* Problem to solve *
Pull out every line with the word "computer" from the entries below.

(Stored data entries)

· · · ·

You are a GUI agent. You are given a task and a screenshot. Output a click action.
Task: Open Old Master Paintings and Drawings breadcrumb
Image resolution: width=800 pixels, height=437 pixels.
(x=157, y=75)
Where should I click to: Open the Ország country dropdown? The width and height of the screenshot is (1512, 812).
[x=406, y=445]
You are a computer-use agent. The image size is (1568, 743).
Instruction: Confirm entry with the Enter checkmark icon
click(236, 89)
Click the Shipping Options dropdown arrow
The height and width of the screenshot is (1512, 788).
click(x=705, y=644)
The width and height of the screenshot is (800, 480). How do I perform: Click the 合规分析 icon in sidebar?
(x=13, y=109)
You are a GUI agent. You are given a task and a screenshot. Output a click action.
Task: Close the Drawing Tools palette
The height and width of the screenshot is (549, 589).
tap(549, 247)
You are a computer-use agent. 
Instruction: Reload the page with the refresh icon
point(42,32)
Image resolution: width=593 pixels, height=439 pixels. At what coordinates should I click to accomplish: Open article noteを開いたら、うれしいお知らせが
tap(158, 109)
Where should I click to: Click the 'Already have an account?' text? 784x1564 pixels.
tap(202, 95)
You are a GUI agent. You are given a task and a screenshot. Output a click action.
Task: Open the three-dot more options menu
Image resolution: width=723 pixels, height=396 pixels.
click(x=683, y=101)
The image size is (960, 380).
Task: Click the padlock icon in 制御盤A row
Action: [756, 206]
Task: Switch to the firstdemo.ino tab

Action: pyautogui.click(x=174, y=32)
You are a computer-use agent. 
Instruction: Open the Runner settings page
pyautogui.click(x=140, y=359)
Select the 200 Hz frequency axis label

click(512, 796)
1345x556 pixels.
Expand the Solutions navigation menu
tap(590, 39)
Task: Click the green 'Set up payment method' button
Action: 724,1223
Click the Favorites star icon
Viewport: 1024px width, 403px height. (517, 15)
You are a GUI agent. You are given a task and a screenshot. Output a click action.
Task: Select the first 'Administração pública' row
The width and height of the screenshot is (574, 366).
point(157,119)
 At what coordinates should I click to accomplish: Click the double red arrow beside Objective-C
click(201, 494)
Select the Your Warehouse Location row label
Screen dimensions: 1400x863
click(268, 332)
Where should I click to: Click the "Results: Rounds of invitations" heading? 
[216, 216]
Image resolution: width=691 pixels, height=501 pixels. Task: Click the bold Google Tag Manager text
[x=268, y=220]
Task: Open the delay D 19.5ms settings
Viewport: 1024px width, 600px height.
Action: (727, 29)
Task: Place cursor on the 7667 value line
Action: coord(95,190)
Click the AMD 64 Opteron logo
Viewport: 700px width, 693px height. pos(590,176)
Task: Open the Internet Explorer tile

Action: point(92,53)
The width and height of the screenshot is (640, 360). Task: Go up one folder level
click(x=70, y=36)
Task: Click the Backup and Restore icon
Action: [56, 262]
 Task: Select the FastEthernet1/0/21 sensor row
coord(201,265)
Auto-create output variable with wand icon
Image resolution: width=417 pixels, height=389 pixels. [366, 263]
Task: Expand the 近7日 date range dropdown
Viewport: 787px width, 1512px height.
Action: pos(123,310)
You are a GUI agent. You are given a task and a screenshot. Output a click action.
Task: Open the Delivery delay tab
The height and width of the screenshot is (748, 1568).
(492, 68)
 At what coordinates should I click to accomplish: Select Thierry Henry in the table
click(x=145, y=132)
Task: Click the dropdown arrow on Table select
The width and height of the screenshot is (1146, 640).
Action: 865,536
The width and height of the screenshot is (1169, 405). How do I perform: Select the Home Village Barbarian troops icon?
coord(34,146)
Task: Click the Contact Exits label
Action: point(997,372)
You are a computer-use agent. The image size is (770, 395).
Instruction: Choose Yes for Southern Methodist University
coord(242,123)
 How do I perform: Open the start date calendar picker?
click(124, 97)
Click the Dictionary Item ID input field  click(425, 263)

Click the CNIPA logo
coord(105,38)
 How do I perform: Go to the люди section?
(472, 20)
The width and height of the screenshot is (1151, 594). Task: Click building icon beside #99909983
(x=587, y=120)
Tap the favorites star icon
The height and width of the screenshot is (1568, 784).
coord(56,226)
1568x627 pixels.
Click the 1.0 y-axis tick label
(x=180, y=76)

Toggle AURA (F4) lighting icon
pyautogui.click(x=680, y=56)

· · · ·

* Written solution *
You are a computer-use agent. The image size is (1568, 743).
You are a computer-use agent. 
You are a computer-use agent. 
You are a computer-use agent. The image size is (770, 395).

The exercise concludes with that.